[Work required] Copy the records from the line containing "Open Hugo Robertson booking link" through the last line, swapping "pixels" for "px" and keeping everything else the same. Leave the pictures out of your copy.

-- Start Data records --

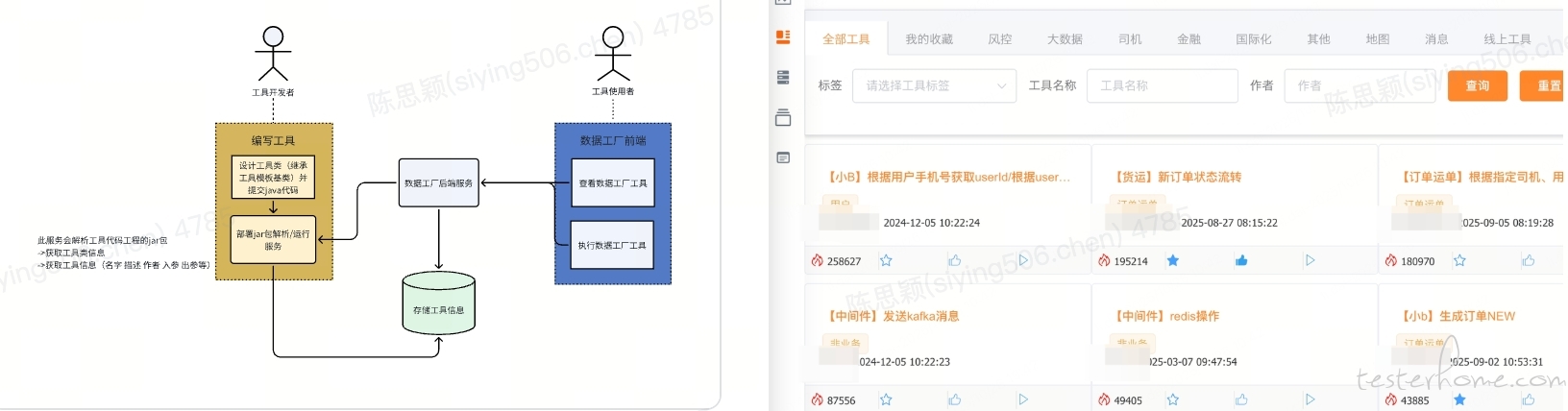This screenshot has height=411, width=1568.
Task: Open the 请选择工具标签 dropdown
Action: pos(934,85)
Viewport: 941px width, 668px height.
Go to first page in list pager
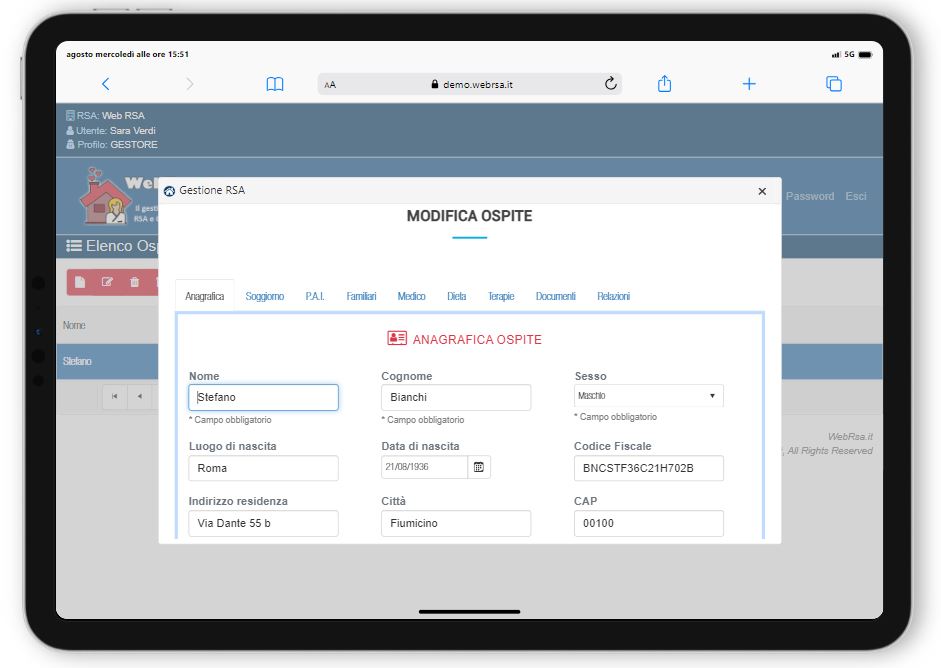pyautogui.click(x=114, y=397)
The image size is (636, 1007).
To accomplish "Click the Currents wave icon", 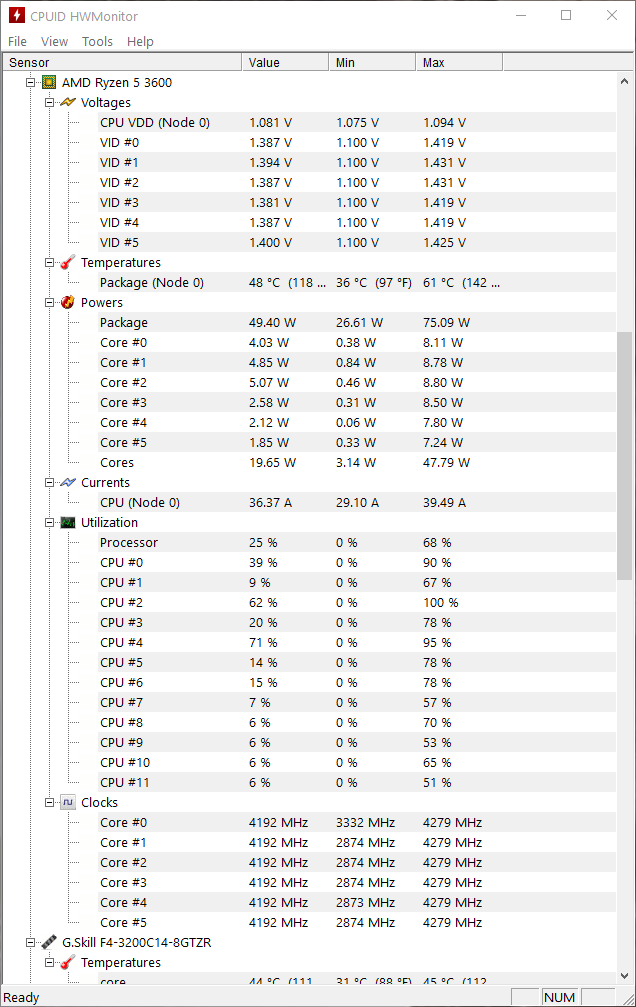I will (x=68, y=482).
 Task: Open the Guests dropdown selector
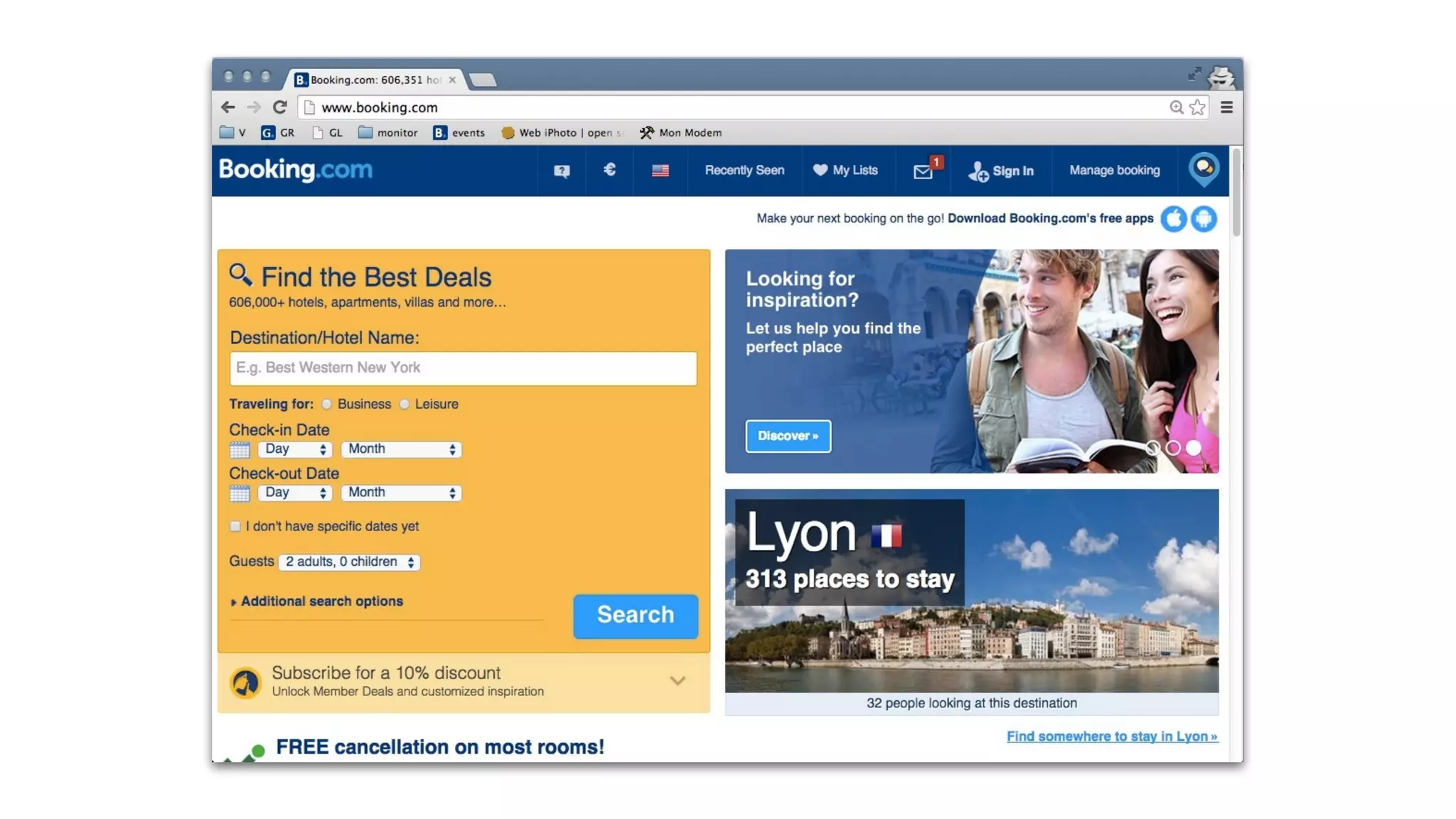pos(349,562)
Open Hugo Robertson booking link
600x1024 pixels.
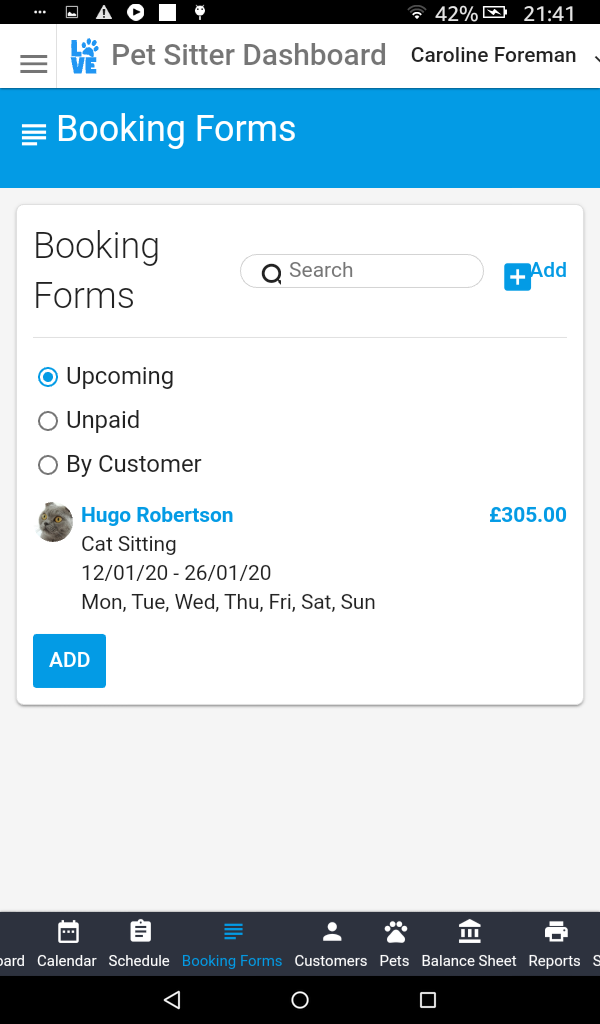[x=157, y=515]
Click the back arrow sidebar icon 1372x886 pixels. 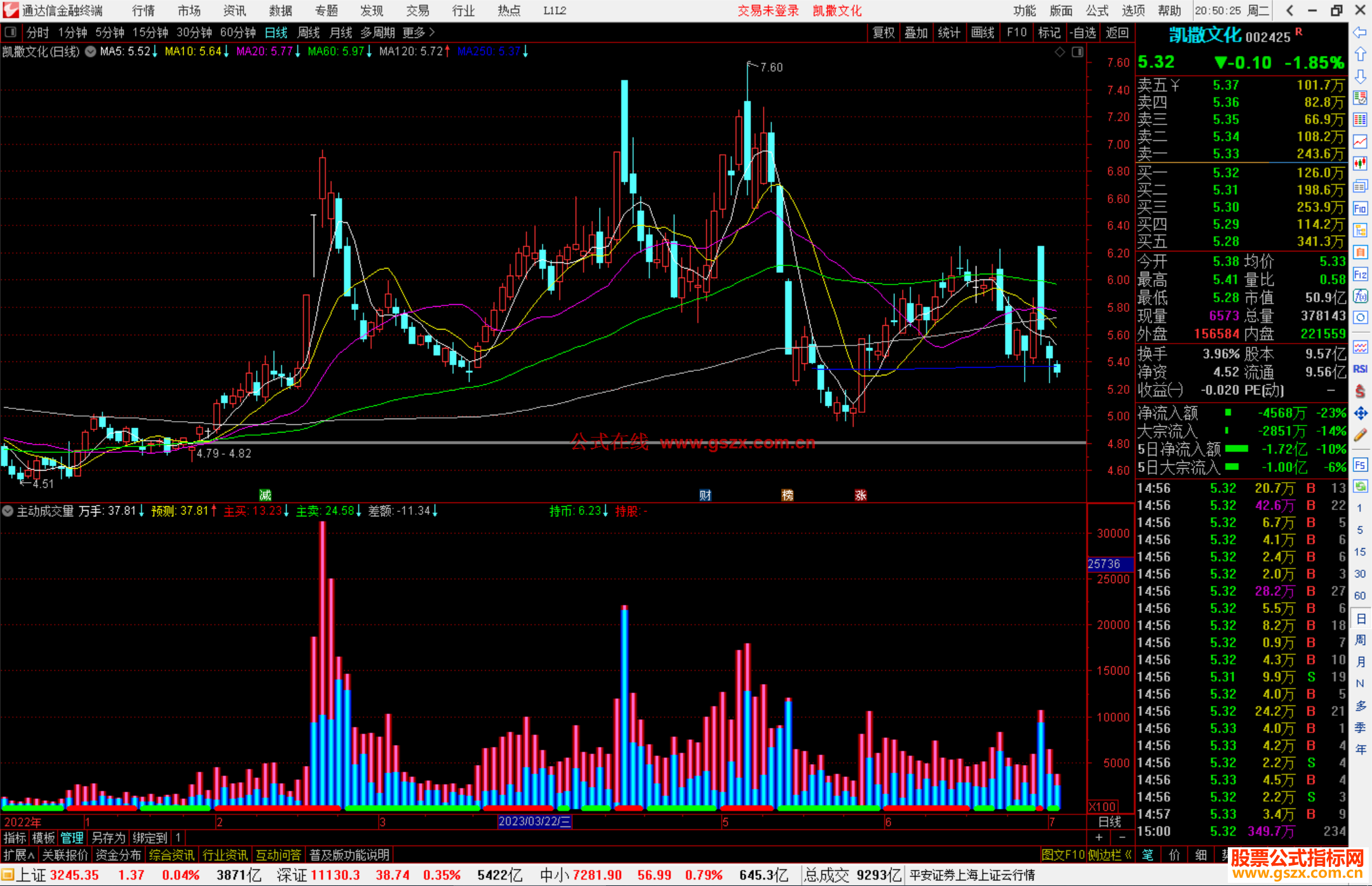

-- End Data records --

[Complete response]
Open Hugo Robertson booking link
600x1024 px.
[x=157, y=515]
Click the back arrow sidebar icon 1372x886 px. 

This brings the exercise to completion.